To do — In the hapkido forum thread, on which nights does Manny plan to take hapkido classes?

Document passage —
···
# I'm taking HKD classes



## Manny (Apr 15, 2009)

I'm a black belt in TKD but want more exposure to self defense techiniques so I will train a little hap ki do to learn new tecniques and aproaches to self defense. I find a nice HDK dojan that's own and run by a an old friend of mine and told him I just want to learn some hap Ki Do to add to my TKD.

I will not leave my actual TKD dojan, I will training tuesday and thursday nights TKD and monday and wendsday nights a little hap kido.

What do you think off?

Manny


----------



## Daniel Sullivan (Apr 23, 2009)

What do I think?  I think that it is great!  

I take hapkido and have found it a wonderful experience.  Different from taekwondo, and very worthwhile.

Keep us posted on your progress!

Daniel


----------



## arnisador (Apr 23, 2009)

Good idea! Good luck!


----------



## terryl965 (Apr 23, 2009)

Like I have said before it is always great to suppliment your training. Glad you found something you like.


----------



## Combat Hapkido Girl (Apr 24, 2009)
···
Listed entries —

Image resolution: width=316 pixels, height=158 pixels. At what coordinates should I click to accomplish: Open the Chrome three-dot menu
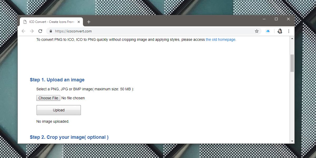point(289,31)
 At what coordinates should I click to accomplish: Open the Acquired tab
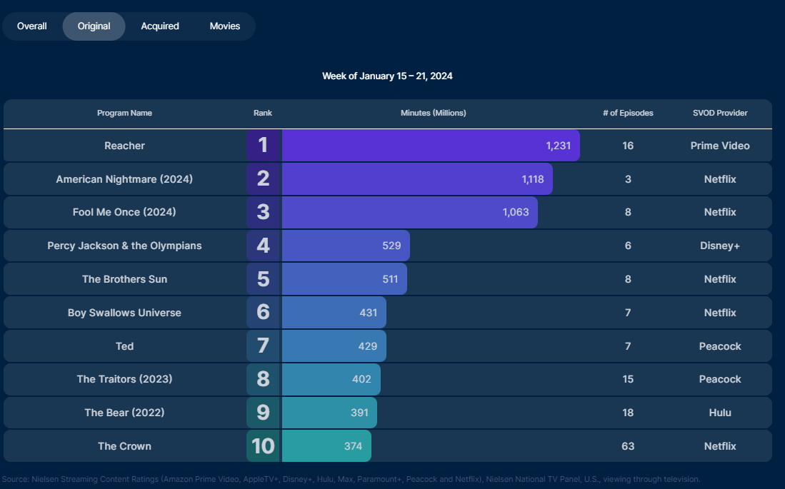[160, 26]
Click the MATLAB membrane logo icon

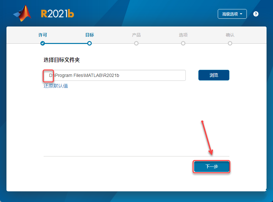23,13

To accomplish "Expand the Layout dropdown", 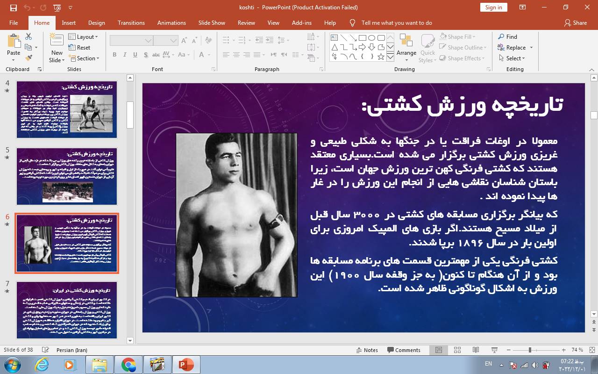I will 83,37.
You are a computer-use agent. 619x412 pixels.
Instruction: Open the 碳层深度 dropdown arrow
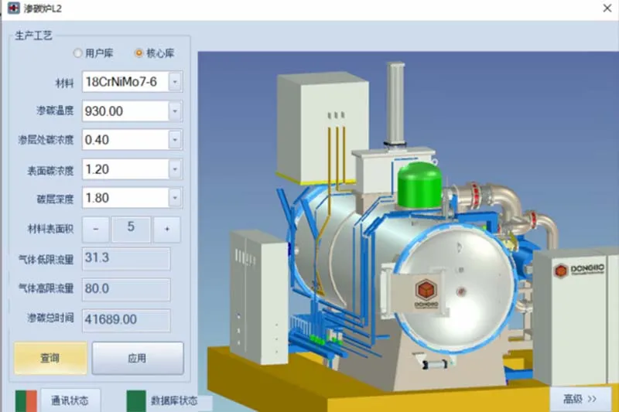(176, 198)
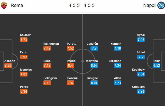The image size is (165, 106).
Task: Click the Napoli club logo icon
Action: [161, 5]
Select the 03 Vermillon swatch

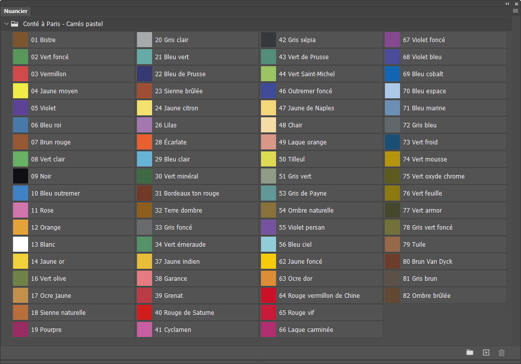point(21,74)
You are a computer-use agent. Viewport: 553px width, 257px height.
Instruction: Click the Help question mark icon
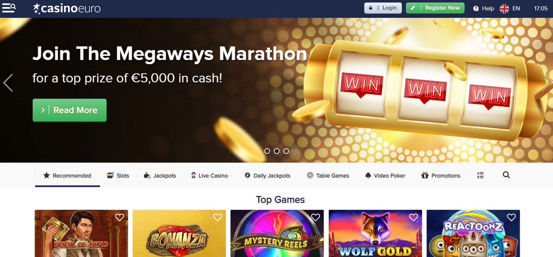(x=476, y=8)
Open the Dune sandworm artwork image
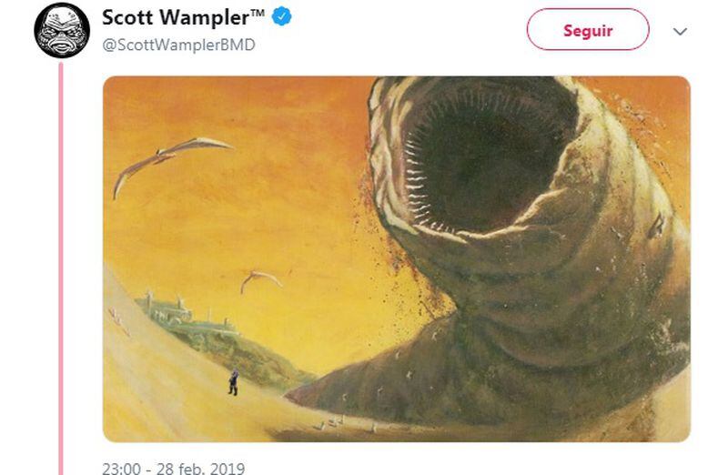Image resolution: width=728 pixels, height=475 pixels. 397,258
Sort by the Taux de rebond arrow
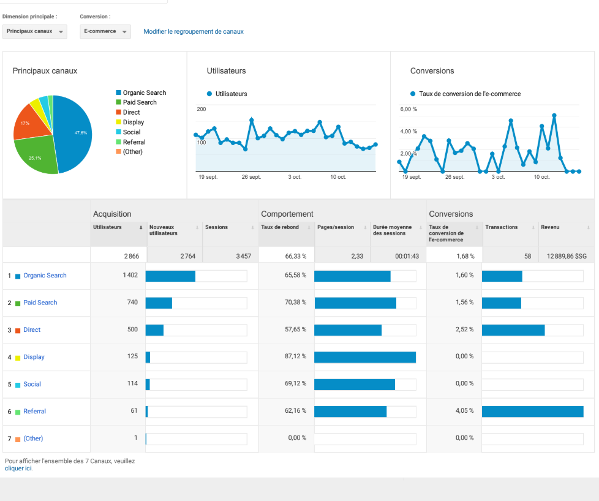This screenshot has height=501, width=599. point(309,227)
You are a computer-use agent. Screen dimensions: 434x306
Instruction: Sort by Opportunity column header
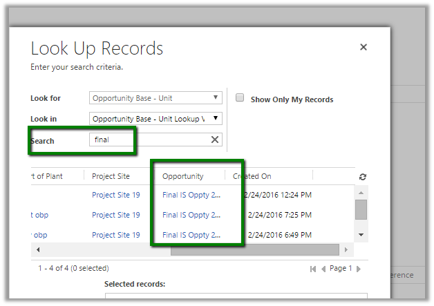[x=183, y=176]
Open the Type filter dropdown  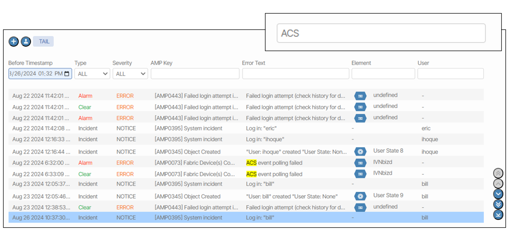[x=92, y=74]
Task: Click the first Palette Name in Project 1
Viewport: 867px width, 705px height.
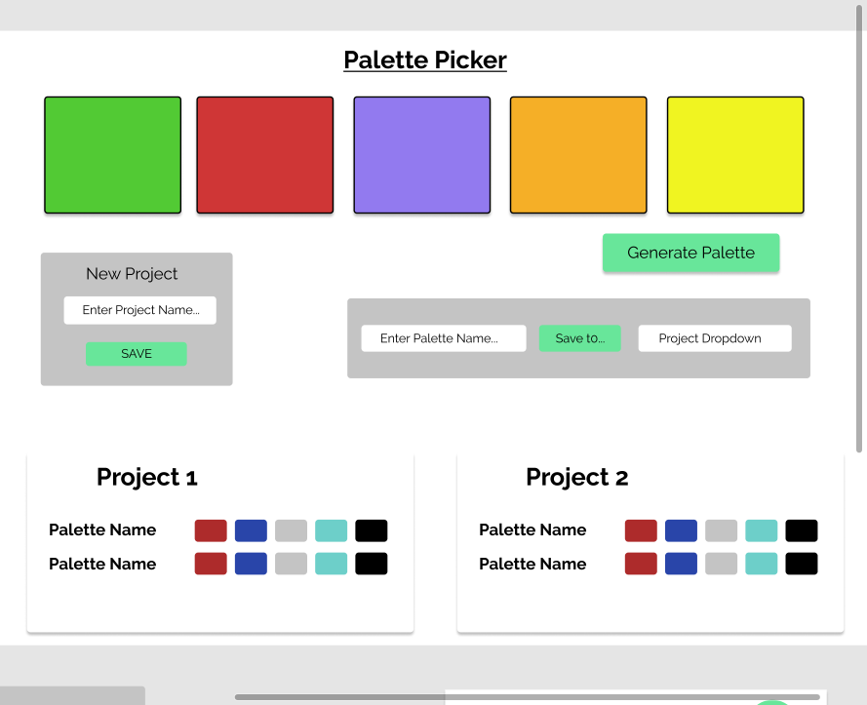Action: [x=102, y=530]
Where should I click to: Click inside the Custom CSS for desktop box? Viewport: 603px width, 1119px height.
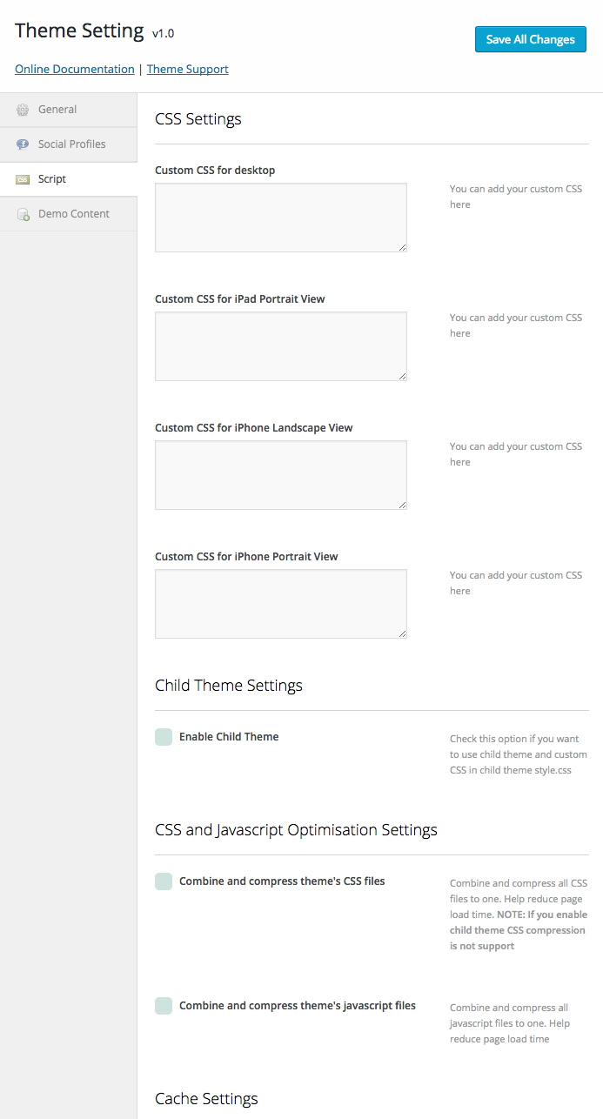click(x=278, y=217)
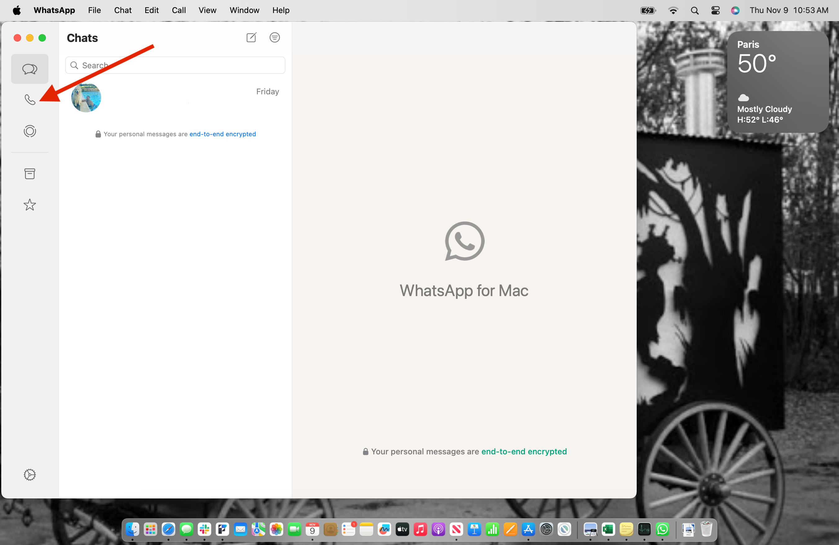839x545 pixels.
Task: Click the green end-to-end encrypted link
Action: coord(524,451)
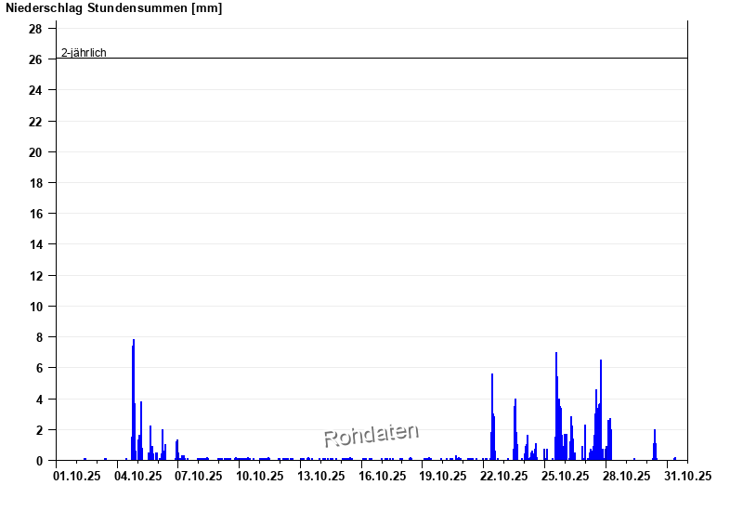The width and height of the screenshot is (743, 511).
Task: Choose the 10.10.25 date label
Action: coord(260,476)
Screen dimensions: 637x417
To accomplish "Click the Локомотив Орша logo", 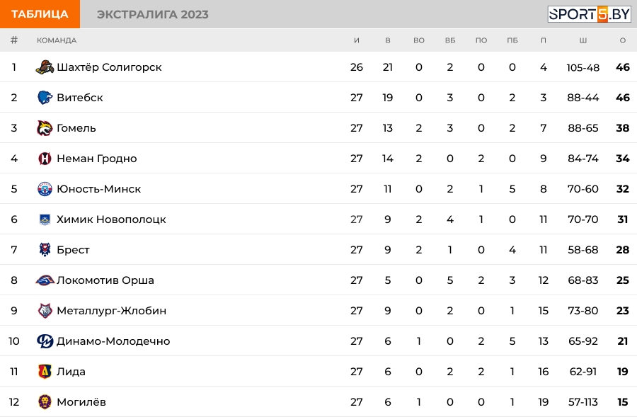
···
Finished exercise — Monday and Wednesday nights.